At my college, the typical folkdancer was a nerdy professor’s daughter wearing a homemade polyester peasant blouse who danced with a buck-toothed smile to crackly Monitor LPs. Hence, I long ago missed the boat on Eastern European music. Now, they’ve got wonderful live party music on that boat and I have two left feet! Maybe listening to some of that music saves others from the fate of being left on shore with my feet.
One of the fun domestic party bands is currently known as the Baksheesh Boys and they have just released a CD. Formerly known as the Fetatonics, The Boys are a weekend Balkan dance band based in Los Angeles and The Bay Area. Their self-titled album of jangly, semi-acoustic dance music from Macedonia is their first, but hopefully not their last!
The band’s members include two members of the Bay Area’s nuevo-Balkan band the Toids, Bill Lanphier on bass and percussionist Jerry Summers; two members of the Celtic-Pan-European band StinkEye, Linda Koidara on fiddle and Pat MacSwyney on tambura and kaval; and indie band Pseudopod bassist Brian Fox on guida, tambura, and other frets.
Percussion and the bouzouki-like tambura are the most noticeably heard instrumental sounds in these often uneven rhythmed dance songs, which is why the songs are so light and jangly! But you might also catch a measure where gaida or the kaval flute are featured. Otherwise most of the instruments serve nicely but fairly homogenously as traditional dance fuel. On the low and defiant end, Lanphier’s bass is understated, but always carries a definite jazzy rock spirit of a modern dance party! Unlike their Seattle Balkanic comrades, Baksheesh’s electric bass and guitar never really push any boundaries.
Best of all are Angela Rodel’s village style vocals, found on most of the tracks, effortless and pretty, but pretty powerful as well. Rodel, a UCLA graduate student and former director of the UCLA Bulgarian Women’s Choir, will probably be heard for music rather than lyrics since most of us don’t understand Bulgarian or Macedonian (if you look in the liner notes, though, you will find that most of the songs are predictably about shepherds, romance, and rakia.) The band could be compared to an Irish traditional band with a wonderful female vocalist and both traditional and modern instruments … particularly bouzouki and bodhran! My comparison would be with Triona Ni Dhomnaill, or for that matter Marta Sebestyen.

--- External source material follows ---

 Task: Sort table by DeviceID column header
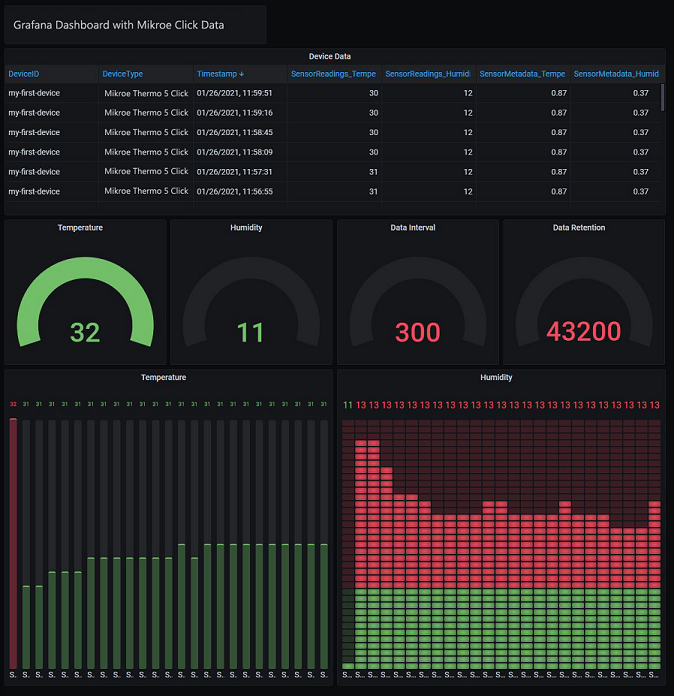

The music itself, however, is far different than Irish music, at least on the surface, thanks to the meter and the Ottoman modes. Rodel’s showpiece is the only Bulgarian track on the album, a very slow song called “Lale Li Si.” Augmented by kaval, her haunting ornamented vocals are like a quiet dark stream. Three shepherds come bearing gifts to a womens’ work party. Oddly, the lyrics are not so sad as the sinuous delivery would imply! The other sets are all at least partly Macedonian. A long meandering 9/8 “Chuperlika/Kalino, Kalinche” is very Greek-like, and then breaks into measures that seem to me more typically Macedonian. Others are “just” nice dance songs. “Ostana Radika/Milo Mi E Magde” is a gaida rich 9/8 dajchovo tune about a woman who has become a widow at seventeen. “Vasilke Malka Nevesto/Bre Vodenicharyu” is another perky 9/8 set, with one love song about a too-fancy neighborhood, another about a miller. “Chuli Sa, Male/Tri Bilibilja Poev” is in 7/8, and also contains a bit of gaida. The first half is relaxing, the second is not! “Tvoj Ochi, Leno Mori/Oldu Mu Ya” in 2/4 time ends with a Turkish instrumental song and is a good place to hear the bass; perhaps this is the most adventuresome selection! The oddest song is the last, a “hoedownsako oro” called “Sofke More Sofke.” “Sofka’s parents refuse to let her marry Georgi. Upon learning that they have gone to church to curse them, Georgi curses them in return, asking that the church fall on them, kill her mother and strike her father dumb so that they can’t object to the marriage.” Well …
There are times I wish that there were a little more geographic variety and sometimes I wish that the music were a little rockier. Taking out the “western instruments” and dehomogenizing the arrangements might make a few of the tunes starker and more interesting. But these are points of style. The musicians are good, the arrangements are good, the singer is good, and the music is great for dancing!